A Case Report and Brief Literature Review on Dedifferentiated Chondrosarcoma in Proximal Phalanx: A Rare Location

• Published in: Curēus (Palo Alto, CA) Vol. 14; no. 9
• Main Authors: Desai, Ketav, Liu, Shiguang, Baskovich, Brett, Makary, Raafat
• Format: Journal Article
• Language: English
• Published: Palo Alto Cureus Inc 13.09.2022; Cureus
• Subjects: Amputation; Biopsy; Bones; Cartilage; Case reports; Fractures; Hands; Medical imaging; Medical prognosis; Metastasis; Mutation; Pathology; Sarcoma; Tomography; Tumors
• ISSN: 2168-8184; 2168-8184
• DOI: 10.7759/cureus.29105

Dedifferentiated chondrosarcoma (DDCS) is a rare entity, constituting only 1-2% of all primary bone tumors, and has a dismal prognosis.
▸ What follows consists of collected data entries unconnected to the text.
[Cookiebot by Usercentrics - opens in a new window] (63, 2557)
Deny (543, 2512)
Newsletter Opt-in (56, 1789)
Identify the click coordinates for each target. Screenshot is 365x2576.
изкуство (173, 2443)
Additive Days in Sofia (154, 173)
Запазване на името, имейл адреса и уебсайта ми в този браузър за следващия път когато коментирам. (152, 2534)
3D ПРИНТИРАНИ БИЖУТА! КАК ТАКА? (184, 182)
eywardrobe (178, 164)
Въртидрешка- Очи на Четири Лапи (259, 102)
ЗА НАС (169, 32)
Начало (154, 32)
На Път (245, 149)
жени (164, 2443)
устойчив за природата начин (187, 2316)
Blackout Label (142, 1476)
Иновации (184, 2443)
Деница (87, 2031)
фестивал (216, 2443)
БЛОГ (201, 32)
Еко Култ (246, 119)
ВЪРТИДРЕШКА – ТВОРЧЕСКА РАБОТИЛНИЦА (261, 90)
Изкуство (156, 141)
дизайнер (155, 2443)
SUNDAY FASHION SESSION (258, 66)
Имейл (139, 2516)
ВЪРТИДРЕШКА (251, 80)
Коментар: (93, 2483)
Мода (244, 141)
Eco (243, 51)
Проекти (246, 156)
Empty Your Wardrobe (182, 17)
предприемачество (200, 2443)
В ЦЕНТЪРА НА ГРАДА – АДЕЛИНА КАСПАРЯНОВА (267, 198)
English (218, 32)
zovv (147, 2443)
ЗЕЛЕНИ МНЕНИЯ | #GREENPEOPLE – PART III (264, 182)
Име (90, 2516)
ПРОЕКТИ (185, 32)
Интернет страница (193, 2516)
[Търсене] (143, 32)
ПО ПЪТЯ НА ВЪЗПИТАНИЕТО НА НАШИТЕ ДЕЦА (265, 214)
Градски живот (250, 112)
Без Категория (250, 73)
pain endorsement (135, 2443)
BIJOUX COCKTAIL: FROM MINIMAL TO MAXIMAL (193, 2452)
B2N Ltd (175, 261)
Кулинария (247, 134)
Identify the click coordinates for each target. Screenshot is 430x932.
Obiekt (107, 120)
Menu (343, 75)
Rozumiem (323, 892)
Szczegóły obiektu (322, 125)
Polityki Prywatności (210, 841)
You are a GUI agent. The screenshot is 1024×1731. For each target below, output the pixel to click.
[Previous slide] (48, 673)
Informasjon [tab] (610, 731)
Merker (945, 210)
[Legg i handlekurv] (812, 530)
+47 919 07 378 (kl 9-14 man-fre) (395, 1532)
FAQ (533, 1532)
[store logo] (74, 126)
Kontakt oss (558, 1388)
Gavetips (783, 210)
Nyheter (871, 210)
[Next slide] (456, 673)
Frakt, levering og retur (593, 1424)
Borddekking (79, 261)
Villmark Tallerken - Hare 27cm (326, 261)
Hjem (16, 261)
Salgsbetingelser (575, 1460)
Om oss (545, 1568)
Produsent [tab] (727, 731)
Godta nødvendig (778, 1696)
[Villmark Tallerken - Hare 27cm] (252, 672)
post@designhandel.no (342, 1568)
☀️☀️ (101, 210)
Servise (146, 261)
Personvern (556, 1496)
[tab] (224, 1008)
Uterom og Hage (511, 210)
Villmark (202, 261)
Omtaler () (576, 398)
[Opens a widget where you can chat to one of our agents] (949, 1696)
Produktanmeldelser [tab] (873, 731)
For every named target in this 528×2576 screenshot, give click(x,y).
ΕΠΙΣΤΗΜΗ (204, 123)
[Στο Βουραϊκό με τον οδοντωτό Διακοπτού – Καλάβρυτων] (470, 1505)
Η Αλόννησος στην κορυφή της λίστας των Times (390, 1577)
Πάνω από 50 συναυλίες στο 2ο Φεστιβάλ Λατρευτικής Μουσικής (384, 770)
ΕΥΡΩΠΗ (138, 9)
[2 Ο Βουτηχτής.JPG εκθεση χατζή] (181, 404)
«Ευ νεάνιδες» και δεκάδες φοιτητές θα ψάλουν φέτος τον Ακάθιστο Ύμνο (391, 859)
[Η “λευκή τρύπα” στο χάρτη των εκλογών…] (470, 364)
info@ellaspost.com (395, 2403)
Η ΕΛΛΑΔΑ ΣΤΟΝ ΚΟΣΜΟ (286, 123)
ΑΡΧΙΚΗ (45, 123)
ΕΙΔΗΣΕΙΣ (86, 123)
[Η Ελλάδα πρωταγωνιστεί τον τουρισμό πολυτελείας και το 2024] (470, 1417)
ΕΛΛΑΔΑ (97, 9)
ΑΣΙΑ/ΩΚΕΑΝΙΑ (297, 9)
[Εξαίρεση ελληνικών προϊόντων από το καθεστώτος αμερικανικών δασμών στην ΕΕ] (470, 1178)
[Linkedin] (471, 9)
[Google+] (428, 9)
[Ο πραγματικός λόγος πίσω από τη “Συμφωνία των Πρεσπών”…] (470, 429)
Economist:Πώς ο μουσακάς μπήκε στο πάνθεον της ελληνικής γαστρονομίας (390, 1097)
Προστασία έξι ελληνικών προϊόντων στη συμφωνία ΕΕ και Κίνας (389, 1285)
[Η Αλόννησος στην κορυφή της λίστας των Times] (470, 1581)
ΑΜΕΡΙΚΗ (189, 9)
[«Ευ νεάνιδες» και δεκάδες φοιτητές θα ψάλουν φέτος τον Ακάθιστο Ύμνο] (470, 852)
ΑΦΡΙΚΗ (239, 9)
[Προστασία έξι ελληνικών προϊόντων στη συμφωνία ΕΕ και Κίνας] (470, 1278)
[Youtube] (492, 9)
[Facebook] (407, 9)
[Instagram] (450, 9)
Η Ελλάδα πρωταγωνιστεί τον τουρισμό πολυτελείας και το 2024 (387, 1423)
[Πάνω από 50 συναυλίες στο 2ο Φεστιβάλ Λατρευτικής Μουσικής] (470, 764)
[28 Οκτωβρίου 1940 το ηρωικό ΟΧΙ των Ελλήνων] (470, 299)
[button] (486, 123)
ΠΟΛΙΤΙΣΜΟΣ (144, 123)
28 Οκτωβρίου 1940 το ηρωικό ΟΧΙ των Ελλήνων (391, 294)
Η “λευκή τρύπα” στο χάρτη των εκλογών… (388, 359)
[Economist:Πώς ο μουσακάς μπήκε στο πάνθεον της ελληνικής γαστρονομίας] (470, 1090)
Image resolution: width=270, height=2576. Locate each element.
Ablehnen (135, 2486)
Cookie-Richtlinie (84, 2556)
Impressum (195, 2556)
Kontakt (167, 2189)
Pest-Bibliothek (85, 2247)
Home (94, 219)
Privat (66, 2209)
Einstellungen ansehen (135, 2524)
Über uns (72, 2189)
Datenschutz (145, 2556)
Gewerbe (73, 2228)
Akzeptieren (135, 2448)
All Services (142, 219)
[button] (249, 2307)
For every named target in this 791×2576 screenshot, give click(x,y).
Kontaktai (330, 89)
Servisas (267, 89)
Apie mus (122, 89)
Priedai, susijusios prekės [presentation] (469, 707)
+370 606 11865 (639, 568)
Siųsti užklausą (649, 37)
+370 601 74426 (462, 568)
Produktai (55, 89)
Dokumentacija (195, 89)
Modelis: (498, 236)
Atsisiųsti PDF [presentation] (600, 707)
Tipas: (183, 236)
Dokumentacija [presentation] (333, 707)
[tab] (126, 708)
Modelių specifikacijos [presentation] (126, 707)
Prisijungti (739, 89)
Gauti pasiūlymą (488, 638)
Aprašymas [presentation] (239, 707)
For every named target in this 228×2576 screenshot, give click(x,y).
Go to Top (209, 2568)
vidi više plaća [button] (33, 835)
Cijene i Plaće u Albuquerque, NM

Nearly two-thirds of the primary tumors of DDCSs are found in the appendicular skeleton, mostly involving the femur, humerus, and pelvis. DDCS of the small bones of the hand and foot are exceedingly rare with only four cases documented in the literature so far. In this report, we present a case of a 91-year-old woman with a rapidly growing bone tumor initially thought to be a trigger finger, which, on histologic examination of the amputation, turned out to be DDCS. On a follow-up CT scan, multiple pulmonary metastases were identified. Next-generation sequencing identified isocitrate dehydrogenase 2 (IDH2) (p.R172S, c.516G>T), TERT (c.-146C>T), and TP53 (c.559+1G>A) mutations. Microsatellite instability was equivocal and tumor mutation burden was low. Due to the advanced age of the patient, she was given palliative treatment and was alive at the six-month follow-up.